Callers pose as Microsoft, Apple, or antivirus company technicians. They direct the victim to install remote access software (AnyDesk, TeamViewer, or similar tools) so they can "fix" the problem. Once remote access is granted, the scammer can access banking sites, install keystroke loggers, and transfer funds directly from the victim's accounts. Some variants demand payment for the "repair" via gift cards; the remote access variant extracts far more by going directly to the source.
No legitimate technology company will call you unsolicited and ask you to install remote access software. If someone does, do not install anything. Disconnect from the call. If you have already installed such software and allowed access, disconnect your computer from the internet immediately and contact your bank. Consider the computer compromised until professionally examined.
The Grandparent Scam
The grandparent scam is an impersonation fraud targeting older adults. The victim receives a call from someone claiming to be a grandchild in crisis—arrested, in an accident, stranded overseas. A second caller then joins the call posing as an attorney, bail bondsman, or law enforcement officer confirming the situation and demanding immediate payment to resolve it. Victims are instructed not to tell other family members because it might "make things worse."
AI voice cloning has expanded this scam significantly. A scammer can generate a convincing clone of a grandchild's voice from a few seconds of audio sourced from public social media posts. Victims who hear what sounds like their grandchild crying are considerably harder to talk down from immediate payment. If you receive this type of call, hang up and call your grandchild or their parents directly using a number you already have. Do not use a number provided by the caller.

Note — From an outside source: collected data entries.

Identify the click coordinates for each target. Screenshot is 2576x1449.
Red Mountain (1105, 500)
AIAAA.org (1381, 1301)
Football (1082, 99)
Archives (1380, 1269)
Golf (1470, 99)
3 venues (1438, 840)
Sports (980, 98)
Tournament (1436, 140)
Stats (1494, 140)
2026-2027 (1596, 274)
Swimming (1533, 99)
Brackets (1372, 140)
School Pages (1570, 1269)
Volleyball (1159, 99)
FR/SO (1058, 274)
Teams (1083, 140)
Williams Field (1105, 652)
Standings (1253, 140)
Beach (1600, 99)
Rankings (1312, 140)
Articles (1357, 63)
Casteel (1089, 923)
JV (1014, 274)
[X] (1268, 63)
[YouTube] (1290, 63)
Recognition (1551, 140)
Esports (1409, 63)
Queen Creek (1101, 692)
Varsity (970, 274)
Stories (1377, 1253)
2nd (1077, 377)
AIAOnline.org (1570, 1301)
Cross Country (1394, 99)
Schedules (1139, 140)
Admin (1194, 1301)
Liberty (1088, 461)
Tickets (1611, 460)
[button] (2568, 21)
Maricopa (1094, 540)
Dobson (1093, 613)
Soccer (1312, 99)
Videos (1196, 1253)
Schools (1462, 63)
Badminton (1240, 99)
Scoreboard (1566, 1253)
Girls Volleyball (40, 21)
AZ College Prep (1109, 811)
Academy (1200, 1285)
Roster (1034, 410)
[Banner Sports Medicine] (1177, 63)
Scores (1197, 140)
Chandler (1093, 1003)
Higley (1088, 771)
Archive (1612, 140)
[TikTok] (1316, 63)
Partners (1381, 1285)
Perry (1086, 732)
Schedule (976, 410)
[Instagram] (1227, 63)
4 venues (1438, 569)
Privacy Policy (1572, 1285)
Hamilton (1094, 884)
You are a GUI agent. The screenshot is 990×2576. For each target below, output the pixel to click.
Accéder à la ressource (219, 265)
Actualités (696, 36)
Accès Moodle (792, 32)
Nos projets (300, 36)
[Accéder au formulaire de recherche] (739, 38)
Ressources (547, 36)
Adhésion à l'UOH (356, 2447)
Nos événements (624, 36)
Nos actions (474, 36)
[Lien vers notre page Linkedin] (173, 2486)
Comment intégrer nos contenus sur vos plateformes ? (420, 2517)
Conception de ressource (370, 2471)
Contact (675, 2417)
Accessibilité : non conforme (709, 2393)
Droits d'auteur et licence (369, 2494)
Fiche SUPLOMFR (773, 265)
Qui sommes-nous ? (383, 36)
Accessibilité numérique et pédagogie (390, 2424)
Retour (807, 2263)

The Gift Card Payment Demand
The common thread across all government and tech support impersonation scams is the payment method demanded: gift cards. Specifically Google Play, iTunes/Apple, Amazon, eBay, Steam, Target, and Walmart gift cards are all commonly requested. Victims are instructed to purchase cards at a convenience store, pharmacy, or big-box retailer and read the card numbers over the phone.
Gift card payments are favored because they are immediate, irreversible, and anonymous. Once the numbers are read, the funds are drained within seconds and the trail ends. No government agency, court, utility company, bail bondsman, or technology support service accepts gift cards as payment for any legitimate obligation. This demand is, without exception, a fraud indicator.
- Hang up. You do not owe an explanation. Scammers are trained to keep victims on the line; ending the call is the correct response to any unsolicited call demanding urgent payment.
- Do not call back numbers provided by the caller. Verify by looking up the agency or company's number independently through their official website.
- Do not purchase gift cards as payment for any demand made over the phone. No legitimate institution uses gift cards for any payment purpose.
- Do not grant remote access to your computer to anyone who calls you unsolicited, regardless of what they claim to see on your screen.
- If you have already sent money: contact your bank immediately if a wire or ACH transfer is involved. Contact the gift card issuer if gift cards were used—some issuers (Google, Apple, Amazon) can freeze unredeemed card balances if reported quickly. File a report at reportfraud.ftc.gov and oig.ssa.gov if SSA was impersonated.
- Alert family members, particularly older relatives. Discussing these scams with elderly parents and grandparents before they encounter them is the most effective prevention available.